►

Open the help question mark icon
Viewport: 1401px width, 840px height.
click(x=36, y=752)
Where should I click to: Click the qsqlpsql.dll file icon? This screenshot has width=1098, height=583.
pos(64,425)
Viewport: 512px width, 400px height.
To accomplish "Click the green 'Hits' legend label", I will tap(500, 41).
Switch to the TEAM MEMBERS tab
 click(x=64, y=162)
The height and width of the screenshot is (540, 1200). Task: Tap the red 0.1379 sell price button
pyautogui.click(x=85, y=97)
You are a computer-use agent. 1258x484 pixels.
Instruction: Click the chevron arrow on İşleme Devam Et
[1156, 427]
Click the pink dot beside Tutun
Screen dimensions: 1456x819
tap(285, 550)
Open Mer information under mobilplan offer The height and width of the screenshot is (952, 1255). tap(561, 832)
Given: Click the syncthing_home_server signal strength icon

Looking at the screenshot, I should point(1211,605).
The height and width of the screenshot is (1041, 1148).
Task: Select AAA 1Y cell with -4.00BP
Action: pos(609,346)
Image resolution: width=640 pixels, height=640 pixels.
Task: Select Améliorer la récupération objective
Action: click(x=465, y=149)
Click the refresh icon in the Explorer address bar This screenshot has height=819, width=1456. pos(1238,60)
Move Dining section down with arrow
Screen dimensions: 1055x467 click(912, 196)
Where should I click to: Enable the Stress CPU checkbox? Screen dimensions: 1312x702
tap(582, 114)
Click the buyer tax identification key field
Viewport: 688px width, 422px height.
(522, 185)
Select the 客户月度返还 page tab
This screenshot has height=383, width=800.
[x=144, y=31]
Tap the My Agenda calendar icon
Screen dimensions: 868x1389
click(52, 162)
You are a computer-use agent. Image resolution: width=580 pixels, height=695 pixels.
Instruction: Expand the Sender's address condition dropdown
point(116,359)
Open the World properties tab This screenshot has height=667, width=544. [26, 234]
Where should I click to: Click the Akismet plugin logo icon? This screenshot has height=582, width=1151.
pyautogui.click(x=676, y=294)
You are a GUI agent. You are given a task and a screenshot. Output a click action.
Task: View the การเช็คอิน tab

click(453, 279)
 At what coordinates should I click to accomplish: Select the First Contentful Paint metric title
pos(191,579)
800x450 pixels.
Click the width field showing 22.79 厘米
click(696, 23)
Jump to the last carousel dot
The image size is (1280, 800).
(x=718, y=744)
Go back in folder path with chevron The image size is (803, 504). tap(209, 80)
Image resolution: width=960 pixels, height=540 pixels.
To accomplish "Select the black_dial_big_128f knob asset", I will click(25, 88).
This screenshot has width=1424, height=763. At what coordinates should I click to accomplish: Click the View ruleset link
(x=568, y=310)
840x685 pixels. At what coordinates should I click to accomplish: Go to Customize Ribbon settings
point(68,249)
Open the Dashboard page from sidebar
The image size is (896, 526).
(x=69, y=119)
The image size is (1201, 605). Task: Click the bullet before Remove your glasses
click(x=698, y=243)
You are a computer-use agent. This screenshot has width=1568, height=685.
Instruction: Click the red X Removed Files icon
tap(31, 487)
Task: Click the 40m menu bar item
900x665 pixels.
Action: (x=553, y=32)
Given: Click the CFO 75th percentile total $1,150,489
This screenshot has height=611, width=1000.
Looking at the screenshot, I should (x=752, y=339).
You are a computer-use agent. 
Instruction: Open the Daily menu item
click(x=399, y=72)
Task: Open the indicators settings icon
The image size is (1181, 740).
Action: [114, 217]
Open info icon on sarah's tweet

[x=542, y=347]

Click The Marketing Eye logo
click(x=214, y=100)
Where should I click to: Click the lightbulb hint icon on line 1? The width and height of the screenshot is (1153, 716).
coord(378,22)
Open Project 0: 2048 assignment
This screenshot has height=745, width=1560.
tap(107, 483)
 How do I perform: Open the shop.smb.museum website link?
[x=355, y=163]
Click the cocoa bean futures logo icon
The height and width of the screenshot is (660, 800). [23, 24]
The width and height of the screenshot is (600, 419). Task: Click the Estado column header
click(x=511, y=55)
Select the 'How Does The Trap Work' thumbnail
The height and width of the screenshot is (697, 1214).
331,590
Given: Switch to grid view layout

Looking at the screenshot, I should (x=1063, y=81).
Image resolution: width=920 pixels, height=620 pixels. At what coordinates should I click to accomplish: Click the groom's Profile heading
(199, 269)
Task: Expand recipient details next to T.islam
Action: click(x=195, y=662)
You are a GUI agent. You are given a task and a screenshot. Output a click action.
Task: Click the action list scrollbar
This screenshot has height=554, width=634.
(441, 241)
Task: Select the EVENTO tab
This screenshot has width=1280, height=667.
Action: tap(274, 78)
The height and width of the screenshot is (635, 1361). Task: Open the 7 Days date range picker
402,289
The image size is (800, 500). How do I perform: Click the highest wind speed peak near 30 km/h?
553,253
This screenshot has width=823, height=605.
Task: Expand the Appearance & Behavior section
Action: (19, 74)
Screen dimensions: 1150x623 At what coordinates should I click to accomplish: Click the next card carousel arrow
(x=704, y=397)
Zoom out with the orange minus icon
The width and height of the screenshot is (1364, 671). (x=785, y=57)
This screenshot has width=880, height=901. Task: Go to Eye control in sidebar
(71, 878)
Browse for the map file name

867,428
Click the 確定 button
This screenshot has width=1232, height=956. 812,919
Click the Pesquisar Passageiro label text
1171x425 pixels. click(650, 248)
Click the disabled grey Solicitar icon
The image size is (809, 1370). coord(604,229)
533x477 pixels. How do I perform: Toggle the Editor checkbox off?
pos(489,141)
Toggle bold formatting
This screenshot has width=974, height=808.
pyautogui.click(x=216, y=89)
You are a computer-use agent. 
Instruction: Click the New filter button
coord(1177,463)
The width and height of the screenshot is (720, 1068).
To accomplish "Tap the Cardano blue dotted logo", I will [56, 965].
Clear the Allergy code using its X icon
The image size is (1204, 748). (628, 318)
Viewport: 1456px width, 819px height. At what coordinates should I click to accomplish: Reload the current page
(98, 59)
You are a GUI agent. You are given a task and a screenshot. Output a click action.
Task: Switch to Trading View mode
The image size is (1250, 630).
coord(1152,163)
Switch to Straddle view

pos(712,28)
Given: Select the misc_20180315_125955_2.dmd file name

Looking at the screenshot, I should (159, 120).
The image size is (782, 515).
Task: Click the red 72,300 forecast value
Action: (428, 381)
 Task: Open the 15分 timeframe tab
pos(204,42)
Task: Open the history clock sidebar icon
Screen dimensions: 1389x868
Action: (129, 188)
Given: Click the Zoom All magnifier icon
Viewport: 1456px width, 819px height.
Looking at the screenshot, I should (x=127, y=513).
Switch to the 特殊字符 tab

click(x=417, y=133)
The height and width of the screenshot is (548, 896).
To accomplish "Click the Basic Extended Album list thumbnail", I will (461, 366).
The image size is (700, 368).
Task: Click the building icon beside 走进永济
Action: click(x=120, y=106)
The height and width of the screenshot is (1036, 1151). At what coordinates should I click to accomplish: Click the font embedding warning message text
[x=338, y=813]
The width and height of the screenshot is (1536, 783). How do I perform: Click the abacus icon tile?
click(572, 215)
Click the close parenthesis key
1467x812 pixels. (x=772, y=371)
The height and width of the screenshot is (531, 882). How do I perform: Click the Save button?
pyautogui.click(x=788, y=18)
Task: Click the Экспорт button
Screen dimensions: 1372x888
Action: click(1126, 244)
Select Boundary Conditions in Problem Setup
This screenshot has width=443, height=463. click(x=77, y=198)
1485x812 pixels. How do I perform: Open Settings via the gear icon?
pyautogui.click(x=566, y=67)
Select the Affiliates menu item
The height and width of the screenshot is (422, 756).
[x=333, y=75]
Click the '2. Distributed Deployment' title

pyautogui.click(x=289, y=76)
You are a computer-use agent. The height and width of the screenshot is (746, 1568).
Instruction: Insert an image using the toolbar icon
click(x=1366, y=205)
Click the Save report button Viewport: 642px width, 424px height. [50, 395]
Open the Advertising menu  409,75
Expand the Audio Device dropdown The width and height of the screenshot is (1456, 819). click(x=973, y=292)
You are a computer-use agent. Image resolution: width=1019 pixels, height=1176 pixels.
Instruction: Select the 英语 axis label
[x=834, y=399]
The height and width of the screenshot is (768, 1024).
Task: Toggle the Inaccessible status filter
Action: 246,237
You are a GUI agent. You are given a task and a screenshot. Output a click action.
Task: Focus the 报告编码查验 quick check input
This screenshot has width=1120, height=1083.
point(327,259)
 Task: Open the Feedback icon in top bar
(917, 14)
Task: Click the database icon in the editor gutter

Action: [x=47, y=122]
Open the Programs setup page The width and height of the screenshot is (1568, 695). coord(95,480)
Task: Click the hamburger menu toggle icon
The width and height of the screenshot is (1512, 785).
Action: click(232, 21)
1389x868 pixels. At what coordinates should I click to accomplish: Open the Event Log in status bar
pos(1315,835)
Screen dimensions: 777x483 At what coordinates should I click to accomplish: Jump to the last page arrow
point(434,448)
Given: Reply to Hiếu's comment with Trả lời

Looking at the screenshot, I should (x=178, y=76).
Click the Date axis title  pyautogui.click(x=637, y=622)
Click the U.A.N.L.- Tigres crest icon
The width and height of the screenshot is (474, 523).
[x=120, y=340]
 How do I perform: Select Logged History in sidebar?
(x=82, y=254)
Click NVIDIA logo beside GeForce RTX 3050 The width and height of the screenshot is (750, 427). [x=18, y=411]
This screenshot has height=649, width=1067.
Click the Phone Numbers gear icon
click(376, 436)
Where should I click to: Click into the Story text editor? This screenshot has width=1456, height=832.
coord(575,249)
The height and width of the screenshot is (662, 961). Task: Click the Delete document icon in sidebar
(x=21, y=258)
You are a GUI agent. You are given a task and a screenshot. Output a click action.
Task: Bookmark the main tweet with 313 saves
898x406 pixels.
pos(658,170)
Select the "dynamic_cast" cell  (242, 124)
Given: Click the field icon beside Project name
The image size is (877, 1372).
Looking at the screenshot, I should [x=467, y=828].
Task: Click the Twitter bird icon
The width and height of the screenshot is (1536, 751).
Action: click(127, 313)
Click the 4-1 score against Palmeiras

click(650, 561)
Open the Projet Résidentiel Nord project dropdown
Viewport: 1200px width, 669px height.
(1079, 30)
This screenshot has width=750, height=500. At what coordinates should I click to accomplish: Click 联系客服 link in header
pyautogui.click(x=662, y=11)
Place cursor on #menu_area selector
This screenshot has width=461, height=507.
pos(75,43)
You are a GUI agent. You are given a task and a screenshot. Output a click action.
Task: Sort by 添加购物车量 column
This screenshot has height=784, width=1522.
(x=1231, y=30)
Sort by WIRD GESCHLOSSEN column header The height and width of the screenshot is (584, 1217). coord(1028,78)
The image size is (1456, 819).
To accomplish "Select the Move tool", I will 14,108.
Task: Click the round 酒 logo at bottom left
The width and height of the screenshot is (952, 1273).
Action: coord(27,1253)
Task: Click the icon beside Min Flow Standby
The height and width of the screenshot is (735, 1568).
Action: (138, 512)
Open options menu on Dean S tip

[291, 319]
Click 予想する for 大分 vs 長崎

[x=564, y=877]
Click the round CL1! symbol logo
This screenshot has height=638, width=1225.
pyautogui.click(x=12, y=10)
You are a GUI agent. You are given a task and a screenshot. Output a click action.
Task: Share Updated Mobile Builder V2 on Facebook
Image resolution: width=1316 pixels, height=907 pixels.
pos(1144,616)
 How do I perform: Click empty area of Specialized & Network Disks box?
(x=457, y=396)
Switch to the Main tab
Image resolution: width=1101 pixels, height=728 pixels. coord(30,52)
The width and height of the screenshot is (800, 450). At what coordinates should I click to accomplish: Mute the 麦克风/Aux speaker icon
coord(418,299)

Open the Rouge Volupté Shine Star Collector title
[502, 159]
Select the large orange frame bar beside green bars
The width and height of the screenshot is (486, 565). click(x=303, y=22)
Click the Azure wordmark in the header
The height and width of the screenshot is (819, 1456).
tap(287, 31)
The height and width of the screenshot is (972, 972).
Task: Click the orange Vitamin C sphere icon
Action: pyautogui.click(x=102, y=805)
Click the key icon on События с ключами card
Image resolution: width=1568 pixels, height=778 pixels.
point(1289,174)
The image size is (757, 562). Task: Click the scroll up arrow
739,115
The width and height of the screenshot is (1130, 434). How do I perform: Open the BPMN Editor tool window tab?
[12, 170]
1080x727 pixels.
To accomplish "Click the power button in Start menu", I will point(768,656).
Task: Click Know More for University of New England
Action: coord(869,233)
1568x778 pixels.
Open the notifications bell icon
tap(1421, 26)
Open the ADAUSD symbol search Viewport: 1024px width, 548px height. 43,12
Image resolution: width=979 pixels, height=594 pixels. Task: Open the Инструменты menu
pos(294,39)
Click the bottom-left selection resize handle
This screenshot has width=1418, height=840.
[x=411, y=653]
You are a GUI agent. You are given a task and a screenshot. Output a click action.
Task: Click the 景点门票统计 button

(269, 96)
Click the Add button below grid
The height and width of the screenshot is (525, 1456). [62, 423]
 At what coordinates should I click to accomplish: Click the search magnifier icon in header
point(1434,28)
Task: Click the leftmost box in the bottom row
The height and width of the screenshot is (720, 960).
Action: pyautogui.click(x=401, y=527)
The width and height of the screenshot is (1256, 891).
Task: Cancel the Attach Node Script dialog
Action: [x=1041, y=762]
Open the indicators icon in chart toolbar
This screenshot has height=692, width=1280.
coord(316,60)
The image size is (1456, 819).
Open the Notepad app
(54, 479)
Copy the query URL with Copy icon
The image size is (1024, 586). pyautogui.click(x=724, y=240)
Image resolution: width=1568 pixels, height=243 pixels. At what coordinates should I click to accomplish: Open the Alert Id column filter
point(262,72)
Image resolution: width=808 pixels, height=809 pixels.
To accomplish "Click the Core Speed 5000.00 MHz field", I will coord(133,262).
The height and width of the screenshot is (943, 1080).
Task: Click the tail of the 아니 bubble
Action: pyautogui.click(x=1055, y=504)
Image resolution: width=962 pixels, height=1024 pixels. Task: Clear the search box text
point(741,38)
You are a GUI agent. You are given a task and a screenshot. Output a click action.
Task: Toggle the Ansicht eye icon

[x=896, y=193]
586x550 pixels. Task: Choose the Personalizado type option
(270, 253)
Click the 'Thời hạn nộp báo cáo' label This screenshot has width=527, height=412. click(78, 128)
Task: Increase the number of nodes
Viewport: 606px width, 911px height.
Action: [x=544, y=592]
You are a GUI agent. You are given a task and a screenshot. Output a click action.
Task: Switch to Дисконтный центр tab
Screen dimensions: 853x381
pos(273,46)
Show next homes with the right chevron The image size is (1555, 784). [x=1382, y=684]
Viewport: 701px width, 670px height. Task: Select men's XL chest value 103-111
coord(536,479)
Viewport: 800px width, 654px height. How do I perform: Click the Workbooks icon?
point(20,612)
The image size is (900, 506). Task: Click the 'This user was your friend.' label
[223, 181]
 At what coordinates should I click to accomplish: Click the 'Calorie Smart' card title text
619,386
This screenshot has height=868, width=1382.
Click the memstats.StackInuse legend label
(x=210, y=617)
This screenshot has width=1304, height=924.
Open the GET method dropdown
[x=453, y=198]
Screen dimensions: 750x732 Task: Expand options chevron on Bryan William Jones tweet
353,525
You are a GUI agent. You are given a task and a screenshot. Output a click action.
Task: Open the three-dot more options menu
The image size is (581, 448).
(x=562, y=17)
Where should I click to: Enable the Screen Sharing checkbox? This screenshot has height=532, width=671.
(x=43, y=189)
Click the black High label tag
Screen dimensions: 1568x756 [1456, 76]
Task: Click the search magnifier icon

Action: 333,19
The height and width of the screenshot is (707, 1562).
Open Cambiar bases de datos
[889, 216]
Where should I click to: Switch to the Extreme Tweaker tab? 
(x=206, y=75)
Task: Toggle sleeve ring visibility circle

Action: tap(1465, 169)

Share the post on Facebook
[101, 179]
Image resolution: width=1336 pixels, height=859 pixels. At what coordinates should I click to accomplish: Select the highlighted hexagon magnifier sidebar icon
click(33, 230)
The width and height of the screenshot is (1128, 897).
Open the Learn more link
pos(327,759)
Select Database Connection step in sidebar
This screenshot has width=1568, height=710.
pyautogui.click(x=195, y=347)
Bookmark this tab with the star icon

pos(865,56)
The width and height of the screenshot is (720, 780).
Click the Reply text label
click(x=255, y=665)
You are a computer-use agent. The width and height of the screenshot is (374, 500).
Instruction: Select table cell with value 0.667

◄

To be done
Reproduce the entries beginning at the line that contains "Task: Open the history clock sidebar icon" and ending after the line that contains "click(x=417, y=133)", substituting "lens" for "magnifier" and leaving everything else unchanged.

Exercise response
Task: Open the history clock sidebar icon
Screen dimensions: 1389x868
Action: (129, 188)
Given: Click the Zoom All lens icon
Viewport: 1456px width, 819px height.
Looking at the screenshot, I should (x=127, y=513).
Switch to the 特殊字符 tab

click(x=417, y=133)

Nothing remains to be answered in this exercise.